This was an entirely unplanned trip. The most logical thing to do on a late Sunday evening was to go home earlier to rest, especially since I had already spent an afternoon in the gym, plus a light swim, and a comfortable 2 hours inside Starbucks reading.
There was certainly no need to photograph today. At least that was not in the pipeline. This was supposed to be a take-it-easy kind of day. And besides, my team Manchester United was taking on their bitter rivals (too bitter to type out the name here!) in the Manchester derby and I wanted to be home to watch it.

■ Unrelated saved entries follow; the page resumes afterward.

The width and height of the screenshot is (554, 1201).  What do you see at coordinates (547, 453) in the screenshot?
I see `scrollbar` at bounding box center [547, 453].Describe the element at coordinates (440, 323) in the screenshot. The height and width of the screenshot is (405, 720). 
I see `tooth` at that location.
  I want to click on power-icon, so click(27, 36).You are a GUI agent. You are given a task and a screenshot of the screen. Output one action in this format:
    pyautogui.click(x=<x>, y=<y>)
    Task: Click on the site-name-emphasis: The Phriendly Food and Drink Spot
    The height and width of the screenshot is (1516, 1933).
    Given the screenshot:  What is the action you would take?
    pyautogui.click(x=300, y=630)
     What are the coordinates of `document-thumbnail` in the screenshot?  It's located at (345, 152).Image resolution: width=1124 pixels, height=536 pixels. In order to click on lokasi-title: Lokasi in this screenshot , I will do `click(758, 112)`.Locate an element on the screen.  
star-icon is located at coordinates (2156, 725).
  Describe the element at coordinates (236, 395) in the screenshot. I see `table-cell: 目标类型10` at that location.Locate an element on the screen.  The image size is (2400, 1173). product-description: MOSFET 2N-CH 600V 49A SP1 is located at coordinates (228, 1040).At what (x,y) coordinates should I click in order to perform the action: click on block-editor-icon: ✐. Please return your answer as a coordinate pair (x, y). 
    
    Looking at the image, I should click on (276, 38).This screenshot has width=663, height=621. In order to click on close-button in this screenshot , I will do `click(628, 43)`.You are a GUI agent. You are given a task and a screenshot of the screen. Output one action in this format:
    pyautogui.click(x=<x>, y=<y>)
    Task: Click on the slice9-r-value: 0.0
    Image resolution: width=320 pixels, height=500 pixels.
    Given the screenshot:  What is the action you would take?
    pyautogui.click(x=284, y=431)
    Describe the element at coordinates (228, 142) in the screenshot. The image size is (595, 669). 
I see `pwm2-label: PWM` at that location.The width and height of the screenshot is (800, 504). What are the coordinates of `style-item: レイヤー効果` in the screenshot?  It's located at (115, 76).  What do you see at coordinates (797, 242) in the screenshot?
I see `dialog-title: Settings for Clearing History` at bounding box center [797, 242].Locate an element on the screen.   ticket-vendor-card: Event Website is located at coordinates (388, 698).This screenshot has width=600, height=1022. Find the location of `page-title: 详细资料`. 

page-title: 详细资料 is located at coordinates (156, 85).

But when I boarded the North East Line heading from Vivo City, an inner instinct took over. It was a sense, a subconsciousness that overrode all thoughts of reason, and I found myself dropping off at Little India Station. I always have my camera with me. Sometimes, even when walking my dog. I have 3 lenses with me, 24mm, 35mm and 50mm. In the end I just used the 35mm for all the shots you see here. (In fact, most of my photos on this blog are shot with the 35mm lens..)
What was there to see at night in Little India, on a Sunday, when everybody would be winding down and going home to prepare for another week? Apparently, a LOT.
Hordes of foreign migrant workers waited for buses that would ferry them all over Singapore after a day of shopping, fellowshipping and dining in this part of Singapore which functions as a Tamil enclave. Like ants, they congregate on open grass patches, eating dinner, talking, socializing, and then, as the never-ending stream of company-organized buses came, they would scramble to take their places on the huge air-conditioned machines, at $2 a trip, to go back to their hostels and apartments.
Along the main road, orderly queues can be seen as workers clambered on board buses headed for different parts of Singapore. The organizers, all Chinese, were using loud hailers and shouting instructions at the workers to get them organized. One of them, upon seeing me photographing, came over and asked if I was “from the Union”. (Which workers’ union was he referring to, I wonder?) In fact, I encountered friendly smiles from the workers, but had to endure suspicious glares and stares from the organizers of these buses.
The person who asked if I was from “the union” didn’t seem to believe me. At one point I felt more in danger of being accosted by him than being knocked down by the constant stream of huge metal beasts – the buses that kept turning and plying this small stretch of road picking up the foreign workers.
There was even a line of mobile toilets setup along the road to cater for the needs of these workers. Obviously this is a very organized setup, complete with minders ushering the workers onto the buses, as well as traffic controllers.
It was a fascinating sight, not unlike a school where hundred of kids mingle and wait for school buses. The buses that came here tonight may have ferried school kids in the day, but at night, they become comfortable air-conditioned rides home after a day of shopping and dining.
In the end, I’m glad I followed my intuition and got off the train. Yes, United didn’t win the game (managed to watch half of the game in the end on my mobile phone) – but I had a blast documenting what I saw.